» **SUPPLIED INFORMATION**
☆ ☆ ☆ ☆
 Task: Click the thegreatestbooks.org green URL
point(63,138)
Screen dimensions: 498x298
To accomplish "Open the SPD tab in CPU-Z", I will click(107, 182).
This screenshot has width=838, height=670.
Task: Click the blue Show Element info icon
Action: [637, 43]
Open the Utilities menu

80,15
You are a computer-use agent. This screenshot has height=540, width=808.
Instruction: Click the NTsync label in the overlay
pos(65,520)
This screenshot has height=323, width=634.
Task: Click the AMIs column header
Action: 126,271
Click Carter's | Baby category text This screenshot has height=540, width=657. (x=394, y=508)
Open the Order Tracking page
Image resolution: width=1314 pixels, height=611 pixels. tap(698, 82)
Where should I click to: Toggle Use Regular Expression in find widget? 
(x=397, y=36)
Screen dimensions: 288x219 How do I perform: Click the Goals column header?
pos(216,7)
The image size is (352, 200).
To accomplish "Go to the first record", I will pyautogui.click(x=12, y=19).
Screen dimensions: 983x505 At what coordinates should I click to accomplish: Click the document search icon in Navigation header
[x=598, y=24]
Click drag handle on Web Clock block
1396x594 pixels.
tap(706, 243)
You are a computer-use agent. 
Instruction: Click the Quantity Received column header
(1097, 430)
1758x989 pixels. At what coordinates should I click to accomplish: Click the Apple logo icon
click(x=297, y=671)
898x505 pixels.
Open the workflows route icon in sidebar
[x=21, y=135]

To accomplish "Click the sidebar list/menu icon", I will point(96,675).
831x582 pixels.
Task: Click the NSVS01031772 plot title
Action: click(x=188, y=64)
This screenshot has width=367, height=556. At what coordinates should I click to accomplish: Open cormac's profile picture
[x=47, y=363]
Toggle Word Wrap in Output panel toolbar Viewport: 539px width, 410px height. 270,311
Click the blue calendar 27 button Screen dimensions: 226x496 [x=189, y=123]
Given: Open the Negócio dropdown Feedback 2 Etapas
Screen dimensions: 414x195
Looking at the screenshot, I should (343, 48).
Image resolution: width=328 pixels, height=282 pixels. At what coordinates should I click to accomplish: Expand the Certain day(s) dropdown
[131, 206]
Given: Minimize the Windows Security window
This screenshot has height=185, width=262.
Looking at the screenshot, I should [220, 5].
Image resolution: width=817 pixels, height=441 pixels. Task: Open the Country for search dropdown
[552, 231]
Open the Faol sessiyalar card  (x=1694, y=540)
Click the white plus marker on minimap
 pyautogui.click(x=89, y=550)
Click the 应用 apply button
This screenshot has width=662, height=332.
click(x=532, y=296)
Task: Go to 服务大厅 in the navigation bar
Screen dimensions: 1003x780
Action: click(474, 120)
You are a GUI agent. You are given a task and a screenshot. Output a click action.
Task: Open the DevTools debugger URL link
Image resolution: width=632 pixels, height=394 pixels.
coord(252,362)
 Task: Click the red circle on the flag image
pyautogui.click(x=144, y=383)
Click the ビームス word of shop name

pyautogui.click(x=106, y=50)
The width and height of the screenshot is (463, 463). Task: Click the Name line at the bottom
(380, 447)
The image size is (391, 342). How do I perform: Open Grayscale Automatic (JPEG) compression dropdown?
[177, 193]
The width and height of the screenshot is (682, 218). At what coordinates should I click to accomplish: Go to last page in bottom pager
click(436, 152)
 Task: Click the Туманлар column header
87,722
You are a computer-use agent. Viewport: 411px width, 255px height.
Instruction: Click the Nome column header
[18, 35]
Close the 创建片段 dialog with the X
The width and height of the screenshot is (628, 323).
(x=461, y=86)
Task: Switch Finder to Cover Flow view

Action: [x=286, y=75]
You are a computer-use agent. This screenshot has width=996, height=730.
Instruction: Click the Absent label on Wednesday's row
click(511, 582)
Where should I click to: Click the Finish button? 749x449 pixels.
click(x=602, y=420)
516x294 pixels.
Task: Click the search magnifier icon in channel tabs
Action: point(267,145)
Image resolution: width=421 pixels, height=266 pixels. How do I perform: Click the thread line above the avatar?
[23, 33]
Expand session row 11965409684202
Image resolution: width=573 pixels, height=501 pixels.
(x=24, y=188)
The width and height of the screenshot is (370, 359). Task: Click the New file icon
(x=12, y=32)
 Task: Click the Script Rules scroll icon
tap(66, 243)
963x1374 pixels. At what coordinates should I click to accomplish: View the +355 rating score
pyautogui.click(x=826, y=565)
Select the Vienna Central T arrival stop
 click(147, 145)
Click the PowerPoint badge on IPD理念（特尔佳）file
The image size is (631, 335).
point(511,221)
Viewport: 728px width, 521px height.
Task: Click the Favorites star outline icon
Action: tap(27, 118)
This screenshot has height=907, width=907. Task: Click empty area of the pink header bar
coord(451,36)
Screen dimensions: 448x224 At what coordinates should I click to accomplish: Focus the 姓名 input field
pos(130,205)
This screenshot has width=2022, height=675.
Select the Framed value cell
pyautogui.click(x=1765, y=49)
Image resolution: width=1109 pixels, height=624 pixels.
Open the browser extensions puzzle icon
☆ ☆ ☆ ☆
» **WORK TO DO**
Copy all the records above, switching every "Screen dimensions" to "Screen size" and keeping everything else the same.

» **OUTPUT**
 Task: Click the thegreatestbooks.org green URL
point(63,138)
Screen size: 498x298
To accomplish "Open the SPD tab in CPU-Z", I will click(107, 182).
This screenshot has width=838, height=670.
Task: Click the blue Show Element info icon
Action: [637, 43]
Open the Utilities menu

80,15
You are a computer-use agent. This screenshot has height=540, width=808.
Instruction: Click the NTsync label in the overlay
pos(65,520)
This screenshot has height=323, width=634.
Task: Click the AMIs column header
Action: 126,271
Click Carter's | Baby category text This screenshot has height=540, width=657. (x=394, y=508)
Open the Order Tracking page
Image resolution: width=1314 pixels, height=611 pixels. tap(698, 82)
Where should I click to: Toggle Use Regular Expression in find widget? 
(x=397, y=36)
Screen size: 288x219 How do I perform: Click the Goals column header?
pos(216,7)
The image size is (352, 200).
To accomplish "Go to the first record", I will pyautogui.click(x=12, y=19).
Screen size: 983x505 At what coordinates should I click to accomplish: Click the document search icon in Navigation header
[x=598, y=24]
Click drag handle on Web Clock block
1396x594 pixels.
tap(706, 243)
You are a computer-use agent. 
Instruction: Click the Quantity Received column header
(1097, 430)
1758x989 pixels. At what coordinates should I click to accomplish: Click the Apple logo icon
click(x=297, y=671)
898x505 pixels.
Open the workflows route icon in sidebar
[x=21, y=135]

To accomplish "Click the sidebar list/menu icon", I will point(96,675).
831x582 pixels.
Task: Click the NSVS01031772 plot title
Action: click(x=188, y=64)
This screenshot has width=367, height=556. At what coordinates should I click to accomplish: Open cormac's profile picture
[x=47, y=363]
Toggle Word Wrap in Output panel toolbar Viewport: 539px width, 410px height. 270,311
Click the blue calendar 27 button Screen size: 226x496 [x=189, y=123]
Given: Open the Negócio dropdown Feedback 2 Etapas
Screen size: 414x195
Looking at the screenshot, I should (343, 48).
Image resolution: width=328 pixels, height=282 pixels. At what coordinates should I click to accomplish: Expand the Certain day(s) dropdown
[131, 206]
Given: Minimize the Windows Security window
This screenshot has height=185, width=262.
Looking at the screenshot, I should [220, 5].
Image resolution: width=817 pixels, height=441 pixels. Task: Open the Country for search dropdown
[552, 231]
Open the Faol sessiyalar card  (x=1694, y=540)
Click the white plus marker on minimap
 pyautogui.click(x=89, y=550)
Click the 应用 apply button
This screenshot has width=662, height=332.
click(x=532, y=296)
Task: Go to 服务大厅 in the navigation bar
Screen size: 1003x780
Action: click(474, 120)
You are a GUI agent. You are given a task and a screenshot. Output a click action.
Task: Open the DevTools debugger URL link
Image resolution: width=632 pixels, height=394 pixels.
coord(252,362)
 Task: Click the red circle on the flag image
pyautogui.click(x=144, y=383)
Click the ビームス word of shop name

pyautogui.click(x=106, y=50)
The width and height of the screenshot is (463, 463). Task: Click the Name line at the bottom
(380, 447)
The image size is (391, 342). How do I perform: Open Grayscale Automatic (JPEG) compression dropdown?
[177, 193]
The width and height of the screenshot is (682, 218). At what coordinates should I click to accomplish: Go to last page in bottom pager
click(436, 152)
 Task: Click the Туманлар column header
87,722
You are a computer-use agent. Viewport: 411px width, 255px height.
Instruction: Click the Nome column header
[18, 35]
Close the 创建片段 dialog with the X
The width and height of the screenshot is (628, 323).
(x=461, y=86)
Task: Switch Finder to Cover Flow view

Action: [x=286, y=75]
You are a computer-use agent. This screenshot has width=996, height=730.
Instruction: Click the Absent label on Wednesday's row
click(511, 582)
Where should I click to: Click the Finish button? 749x449 pixels.
click(x=602, y=420)
516x294 pixels.
Task: Click the search magnifier icon in channel tabs
Action: point(267,145)
Image resolution: width=421 pixels, height=266 pixels. How do I perform: Click the thread line above the avatar?
[23, 33]
Expand session row 11965409684202
Image resolution: width=573 pixels, height=501 pixels.
(x=24, y=188)
The width and height of the screenshot is (370, 359). Task: Click the New file icon
(x=12, y=32)
 Task: Click the Script Rules scroll icon
tap(66, 243)
963x1374 pixels. At what coordinates should I click to accomplish: View the +355 rating score
pyautogui.click(x=826, y=565)
Select the Vienna Central T arrival stop
 click(147, 145)
Click the PowerPoint badge on IPD理念（特尔佳）file
The image size is (631, 335).
point(511,221)
Viewport: 728px width, 521px height.
Task: Click the Favorites star outline icon
Action: tap(27, 118)
This screenshot has height=907, width=907. Task: Click empty area of the pink header bar
coord(451,36)
Screen size: 448x224 At what coordinates should I click to accomplish: Focus the 姓名 input field
pos(130,205)
This screenshot has width=2022, height=675.
Select the Framed value cell
pyautogui.click(x=1765, y=49)
Image resolution: width=1109 pixels, height=624 pixels.
Open the browser extensions puzzle icon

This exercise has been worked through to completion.